What glues for home papers ( not so much heavy vinyl) do you guys prefer?
Particularly after reading about clears staining and blushing some papers- what works the most universally?


----------



## aaron61 (Apr 29, 2007)

BrushJockey said:


> Been reading through some of the stuff here again. Yes, that bored!
> What glues for home papers ( not so much heavy vinyl) do you guys prefer?
> Particularly after reading about clears staining and blushing some papers- what works the most universally?


He Said GLUES!!!!!!:no:


----------



## ProWallGuy (Apr 7, 2007)

The PASTE I prefer for almost anything would be Dynamite 234.


----------



## Workaholic (Apr 17, 2007)

aaron61 said:


> He Said GLUES!!!!!!:no:


thanks for the chuckle.


----------



## BrushJockey (Mar 15, 2009)

Paste Natzis... :notworthy: lol


----------



## daArch (Mar 15, 2008)

I like Roman Professional 880 for blankstock liner, paper backed vinyls, acrylic coated paper, heavily inked pulps, and other good that have no chance of blushing or staining. 

Watered down 880 for pre-pasteds.

I use Roman 838 for more sensitive papers, textiles, and non-wovens.
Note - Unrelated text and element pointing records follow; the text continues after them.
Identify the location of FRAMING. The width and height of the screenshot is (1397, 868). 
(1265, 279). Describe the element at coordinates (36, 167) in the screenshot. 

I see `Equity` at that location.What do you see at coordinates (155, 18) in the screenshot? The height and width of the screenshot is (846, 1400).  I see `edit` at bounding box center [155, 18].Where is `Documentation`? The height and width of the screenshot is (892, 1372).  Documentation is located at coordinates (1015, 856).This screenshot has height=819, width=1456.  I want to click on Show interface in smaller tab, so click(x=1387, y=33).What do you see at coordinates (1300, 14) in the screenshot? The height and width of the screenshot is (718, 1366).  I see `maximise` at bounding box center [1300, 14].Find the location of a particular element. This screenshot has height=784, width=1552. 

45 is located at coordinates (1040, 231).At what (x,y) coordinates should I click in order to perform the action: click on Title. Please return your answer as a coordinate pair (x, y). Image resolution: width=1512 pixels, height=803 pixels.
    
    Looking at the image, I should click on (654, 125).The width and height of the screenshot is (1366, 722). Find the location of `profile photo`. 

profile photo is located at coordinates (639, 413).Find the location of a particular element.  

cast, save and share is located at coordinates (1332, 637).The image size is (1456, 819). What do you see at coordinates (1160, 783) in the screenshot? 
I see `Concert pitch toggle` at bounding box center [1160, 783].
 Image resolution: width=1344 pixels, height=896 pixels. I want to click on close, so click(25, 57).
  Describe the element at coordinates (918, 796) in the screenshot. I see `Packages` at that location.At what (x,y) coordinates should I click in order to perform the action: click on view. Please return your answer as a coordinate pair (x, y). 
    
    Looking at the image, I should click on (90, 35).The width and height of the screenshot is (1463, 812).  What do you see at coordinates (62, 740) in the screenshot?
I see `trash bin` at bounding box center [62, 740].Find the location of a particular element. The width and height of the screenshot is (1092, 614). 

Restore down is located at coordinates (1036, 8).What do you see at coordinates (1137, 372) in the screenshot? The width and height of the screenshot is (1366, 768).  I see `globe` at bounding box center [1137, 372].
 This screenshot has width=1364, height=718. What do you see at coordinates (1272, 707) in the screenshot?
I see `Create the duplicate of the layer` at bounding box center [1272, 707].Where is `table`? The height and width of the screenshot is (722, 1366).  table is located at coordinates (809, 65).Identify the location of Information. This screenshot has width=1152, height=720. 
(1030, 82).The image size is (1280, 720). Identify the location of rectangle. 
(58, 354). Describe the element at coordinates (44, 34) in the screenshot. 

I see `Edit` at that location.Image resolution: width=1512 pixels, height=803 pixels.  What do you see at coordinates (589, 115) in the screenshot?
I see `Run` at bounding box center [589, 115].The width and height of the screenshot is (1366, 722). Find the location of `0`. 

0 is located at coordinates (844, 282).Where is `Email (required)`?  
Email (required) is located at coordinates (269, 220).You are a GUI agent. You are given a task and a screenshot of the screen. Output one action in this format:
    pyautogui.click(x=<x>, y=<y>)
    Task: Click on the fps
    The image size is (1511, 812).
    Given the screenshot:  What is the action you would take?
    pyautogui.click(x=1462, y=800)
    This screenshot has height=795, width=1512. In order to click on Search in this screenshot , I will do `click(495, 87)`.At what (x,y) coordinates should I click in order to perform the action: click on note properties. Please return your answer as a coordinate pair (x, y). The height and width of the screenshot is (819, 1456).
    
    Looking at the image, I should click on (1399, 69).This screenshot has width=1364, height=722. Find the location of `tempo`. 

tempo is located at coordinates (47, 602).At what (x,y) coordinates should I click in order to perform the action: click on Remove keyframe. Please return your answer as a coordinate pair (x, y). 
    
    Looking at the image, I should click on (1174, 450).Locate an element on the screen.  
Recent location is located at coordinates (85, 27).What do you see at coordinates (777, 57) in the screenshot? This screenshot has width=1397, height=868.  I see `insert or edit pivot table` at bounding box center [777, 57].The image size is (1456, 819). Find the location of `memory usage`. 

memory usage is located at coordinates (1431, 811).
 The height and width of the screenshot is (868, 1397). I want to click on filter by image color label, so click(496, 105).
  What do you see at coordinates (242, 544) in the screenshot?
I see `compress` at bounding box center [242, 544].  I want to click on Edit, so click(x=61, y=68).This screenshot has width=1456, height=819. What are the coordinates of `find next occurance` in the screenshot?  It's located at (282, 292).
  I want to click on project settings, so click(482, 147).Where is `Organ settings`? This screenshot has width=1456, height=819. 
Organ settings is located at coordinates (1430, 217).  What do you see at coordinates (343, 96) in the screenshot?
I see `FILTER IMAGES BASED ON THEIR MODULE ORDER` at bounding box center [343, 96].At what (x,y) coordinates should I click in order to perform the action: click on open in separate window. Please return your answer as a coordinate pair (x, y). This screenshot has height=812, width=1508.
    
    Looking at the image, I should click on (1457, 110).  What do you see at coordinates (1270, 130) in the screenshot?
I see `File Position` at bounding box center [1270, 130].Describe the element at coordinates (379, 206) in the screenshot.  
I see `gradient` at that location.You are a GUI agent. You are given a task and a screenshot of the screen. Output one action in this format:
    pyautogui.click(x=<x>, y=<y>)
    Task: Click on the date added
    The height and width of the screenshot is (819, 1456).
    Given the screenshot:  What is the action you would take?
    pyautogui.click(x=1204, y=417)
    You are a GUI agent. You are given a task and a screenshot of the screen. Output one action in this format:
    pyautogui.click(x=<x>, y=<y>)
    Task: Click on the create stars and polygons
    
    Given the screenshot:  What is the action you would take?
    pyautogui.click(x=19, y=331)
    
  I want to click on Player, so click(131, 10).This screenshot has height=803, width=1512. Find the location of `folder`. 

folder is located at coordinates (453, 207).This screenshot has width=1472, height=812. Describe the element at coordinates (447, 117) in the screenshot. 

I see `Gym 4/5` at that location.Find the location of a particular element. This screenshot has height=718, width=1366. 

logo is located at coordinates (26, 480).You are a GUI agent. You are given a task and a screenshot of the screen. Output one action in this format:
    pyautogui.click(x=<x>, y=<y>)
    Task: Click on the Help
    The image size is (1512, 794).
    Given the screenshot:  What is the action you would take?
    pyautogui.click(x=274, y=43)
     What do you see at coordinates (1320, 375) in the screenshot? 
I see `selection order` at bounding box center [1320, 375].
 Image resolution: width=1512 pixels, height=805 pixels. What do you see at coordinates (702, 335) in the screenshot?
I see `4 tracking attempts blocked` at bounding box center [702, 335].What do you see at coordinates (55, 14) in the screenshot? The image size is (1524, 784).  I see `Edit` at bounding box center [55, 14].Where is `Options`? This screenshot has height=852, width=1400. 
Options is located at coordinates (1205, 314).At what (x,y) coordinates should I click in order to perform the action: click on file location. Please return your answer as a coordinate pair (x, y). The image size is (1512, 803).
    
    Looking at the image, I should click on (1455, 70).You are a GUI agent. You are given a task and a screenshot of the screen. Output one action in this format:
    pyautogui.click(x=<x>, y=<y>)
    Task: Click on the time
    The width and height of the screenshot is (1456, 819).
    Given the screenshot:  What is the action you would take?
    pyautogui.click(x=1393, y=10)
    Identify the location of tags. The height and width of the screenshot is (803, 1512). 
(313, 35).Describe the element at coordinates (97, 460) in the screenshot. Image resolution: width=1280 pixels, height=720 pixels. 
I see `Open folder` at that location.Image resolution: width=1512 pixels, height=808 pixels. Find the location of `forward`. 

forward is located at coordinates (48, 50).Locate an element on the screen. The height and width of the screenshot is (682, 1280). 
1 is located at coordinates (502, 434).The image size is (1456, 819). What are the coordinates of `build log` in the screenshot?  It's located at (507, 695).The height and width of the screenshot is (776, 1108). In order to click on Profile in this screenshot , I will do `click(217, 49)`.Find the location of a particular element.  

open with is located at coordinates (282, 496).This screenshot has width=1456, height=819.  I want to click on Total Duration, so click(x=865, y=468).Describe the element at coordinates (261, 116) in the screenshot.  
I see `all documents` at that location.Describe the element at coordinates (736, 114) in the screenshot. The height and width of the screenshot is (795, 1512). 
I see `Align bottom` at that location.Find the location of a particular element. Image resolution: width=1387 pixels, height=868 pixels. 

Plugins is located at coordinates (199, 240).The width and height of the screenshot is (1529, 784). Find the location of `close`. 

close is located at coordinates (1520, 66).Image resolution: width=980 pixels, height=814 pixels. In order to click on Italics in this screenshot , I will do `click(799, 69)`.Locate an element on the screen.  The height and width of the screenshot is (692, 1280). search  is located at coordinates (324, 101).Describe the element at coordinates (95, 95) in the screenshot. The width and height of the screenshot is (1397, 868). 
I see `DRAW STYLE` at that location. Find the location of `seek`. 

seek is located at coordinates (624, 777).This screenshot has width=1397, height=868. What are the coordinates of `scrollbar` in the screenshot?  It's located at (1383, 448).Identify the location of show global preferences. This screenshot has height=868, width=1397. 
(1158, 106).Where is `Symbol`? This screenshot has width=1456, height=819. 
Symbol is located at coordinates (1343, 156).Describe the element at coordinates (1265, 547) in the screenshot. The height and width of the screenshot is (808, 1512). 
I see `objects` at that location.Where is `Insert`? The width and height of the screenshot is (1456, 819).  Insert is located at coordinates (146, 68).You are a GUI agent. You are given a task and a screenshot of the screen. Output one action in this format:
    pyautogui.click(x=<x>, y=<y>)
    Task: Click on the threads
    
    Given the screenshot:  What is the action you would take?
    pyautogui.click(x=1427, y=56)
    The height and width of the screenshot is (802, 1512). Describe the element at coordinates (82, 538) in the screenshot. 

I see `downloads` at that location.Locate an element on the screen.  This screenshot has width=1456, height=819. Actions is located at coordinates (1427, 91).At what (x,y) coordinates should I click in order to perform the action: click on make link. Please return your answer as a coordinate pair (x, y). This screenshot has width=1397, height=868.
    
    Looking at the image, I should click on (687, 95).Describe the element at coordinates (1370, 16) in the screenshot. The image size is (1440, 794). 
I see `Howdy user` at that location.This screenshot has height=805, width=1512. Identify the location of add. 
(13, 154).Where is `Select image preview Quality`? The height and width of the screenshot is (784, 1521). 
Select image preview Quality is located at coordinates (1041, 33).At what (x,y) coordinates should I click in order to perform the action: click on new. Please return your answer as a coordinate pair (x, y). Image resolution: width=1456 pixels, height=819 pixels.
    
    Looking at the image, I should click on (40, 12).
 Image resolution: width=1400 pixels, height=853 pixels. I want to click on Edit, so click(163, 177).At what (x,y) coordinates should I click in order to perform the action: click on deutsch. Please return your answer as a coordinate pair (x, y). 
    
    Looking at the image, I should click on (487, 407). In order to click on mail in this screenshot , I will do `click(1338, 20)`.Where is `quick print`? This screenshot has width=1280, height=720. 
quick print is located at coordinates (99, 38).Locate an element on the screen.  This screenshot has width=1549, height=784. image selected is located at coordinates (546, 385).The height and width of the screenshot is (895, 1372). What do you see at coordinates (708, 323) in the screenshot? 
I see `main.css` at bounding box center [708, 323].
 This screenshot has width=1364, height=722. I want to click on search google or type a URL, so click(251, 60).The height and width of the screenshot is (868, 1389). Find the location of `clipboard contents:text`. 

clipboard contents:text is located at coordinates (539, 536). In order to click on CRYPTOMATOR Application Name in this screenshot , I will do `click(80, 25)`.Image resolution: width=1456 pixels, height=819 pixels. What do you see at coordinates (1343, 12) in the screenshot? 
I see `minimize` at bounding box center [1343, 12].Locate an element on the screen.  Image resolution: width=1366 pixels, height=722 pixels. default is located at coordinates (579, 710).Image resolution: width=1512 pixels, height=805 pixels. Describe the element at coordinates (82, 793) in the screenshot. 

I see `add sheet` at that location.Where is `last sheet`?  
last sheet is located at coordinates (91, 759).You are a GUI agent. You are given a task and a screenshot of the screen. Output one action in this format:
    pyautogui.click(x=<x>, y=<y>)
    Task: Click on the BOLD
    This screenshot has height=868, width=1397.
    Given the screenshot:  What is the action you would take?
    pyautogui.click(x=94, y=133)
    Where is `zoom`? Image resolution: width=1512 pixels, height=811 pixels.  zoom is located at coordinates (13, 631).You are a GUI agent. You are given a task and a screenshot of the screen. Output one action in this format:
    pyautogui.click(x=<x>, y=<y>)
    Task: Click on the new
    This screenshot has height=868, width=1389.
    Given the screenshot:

If you can find Golden Harvest GH-34, I will say that is the safest of the pre-mixes for not staining. However, it has a very short open time. It is wonderful for dry hanging non-wovens. 

I still turn to wheat (from my friend Bob Kelly at http://www.paper-hangings.com/) for some goods.

If you like clay, the word on the street is Dynamite 111 is the best. I do not use clay, although I just used Roman Strippable (774) and did not like it. 

NOW, PWG, loves his 234. That's great ...... for him. I tried it for about a year and never felt comfortable with it. 

Point is - use what you like. Give then all an honest try and pick the ones that work best for you considering the material. 

I do not believe one universal paste fits all. Sorry.


----------